HOPE GRANTS
Protect Georgia, don’t
lower minimum GPA
Standards for the Hope Grant must be raised, not lowered. A 2.0 grade point average is not high enough for students to receive a Hope Grant. Students must be taught to excel and not just skate by. If this type of thinking continues, this state will need more than Hope Grants — it will need more hope.
Too many unready students are going to colleges that are unprepared to handle such students.
Georgia needs more well-educated adults to replace those with 2.0 grade point averages working in and running this state. Georgia is in trouble. Lowering the Hope Grant eligibility requirements will only increase these troubles.
BARBARA COPES, DOUGLASVILLE
IMMIGRATION
Amnesty plan must
come with safeguards
In 2007, I wrote the following suggestions to Senators Chambliss and Isakson.
The immigration problem is too complex to be solved by one enormous bill. It can be solved one step at a time with simple, one-purpose legislation. Stop illegal entry absolutely. Register all illegal residents, without penalties but with ironclad provisions that those not registered by a specified date forfeit all possibility of future citizenship or legal residency. Then, with realistic data, legislate lenient but rational amnesty, and revise immigration standards and quotas with the usual American charity, tempered by social and economic needs of the nation.
Amnesty without safeguards along the lines suggested here would trigger an unsustainable avalanche. This country, as we know it, is at risk because of unassimilated immigrants. A house divided against itself cannot stand.
JOHN STANFIELD, PEACHTREE CITY
GUN CONTROL
End proliferation
of domestic WMDs
We define “weapons of mass destruction” as weapons that are capable of inflicting tremendous harm — usually death — to those we fire on.
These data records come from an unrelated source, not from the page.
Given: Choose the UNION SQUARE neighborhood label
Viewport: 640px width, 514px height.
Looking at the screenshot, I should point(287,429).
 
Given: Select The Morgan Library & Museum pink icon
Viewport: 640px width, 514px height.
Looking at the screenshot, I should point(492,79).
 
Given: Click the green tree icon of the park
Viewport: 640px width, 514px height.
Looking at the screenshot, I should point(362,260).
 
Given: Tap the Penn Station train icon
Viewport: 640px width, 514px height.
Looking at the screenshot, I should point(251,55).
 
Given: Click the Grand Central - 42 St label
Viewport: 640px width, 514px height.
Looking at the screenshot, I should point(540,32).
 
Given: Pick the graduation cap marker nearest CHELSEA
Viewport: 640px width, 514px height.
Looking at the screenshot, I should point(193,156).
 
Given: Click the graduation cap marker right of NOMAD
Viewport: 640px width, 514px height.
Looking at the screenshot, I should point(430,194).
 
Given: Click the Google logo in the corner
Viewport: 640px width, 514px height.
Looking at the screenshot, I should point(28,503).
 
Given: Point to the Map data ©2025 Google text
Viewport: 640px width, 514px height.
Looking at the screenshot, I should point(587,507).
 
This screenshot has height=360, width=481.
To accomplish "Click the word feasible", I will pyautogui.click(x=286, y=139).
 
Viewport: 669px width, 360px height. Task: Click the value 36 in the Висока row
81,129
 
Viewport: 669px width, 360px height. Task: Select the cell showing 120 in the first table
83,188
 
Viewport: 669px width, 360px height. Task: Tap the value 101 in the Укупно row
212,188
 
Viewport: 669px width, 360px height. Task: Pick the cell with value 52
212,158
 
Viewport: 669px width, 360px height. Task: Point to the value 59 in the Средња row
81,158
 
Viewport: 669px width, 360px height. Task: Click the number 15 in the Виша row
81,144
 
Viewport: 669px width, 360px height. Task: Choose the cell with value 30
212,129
Unfortunately, there are weapons of mass destruction here in the U.S. These weapons have been extremely detrimental to thousands of people each year, both adults and children. When will we decide that we don’t live in the Wild West anymore, or that we have made too many weapons of mass destruction available to too many who are mentally ill?
DAVID CLARKE, BUFORD
ENVIRONMENT
Hold Jekyll Island
officials accountable
Thank you for printing the article on the Jekyll Island Authority’s clear-cutting a portion of the Jekyll causeway in violation of the Coastal Marshland Protection Act (“Order to quit clearing comes too late for Jekyll,” Metro, Feb. 9).
The authority’s claim of ignorance of proper natural resource management practice is unacceptable. Its job is to know.
As someone who cares about this state park, I ask that the Jekyll Island Authority be held accountable and suffer appropriate consequences for its illegal action.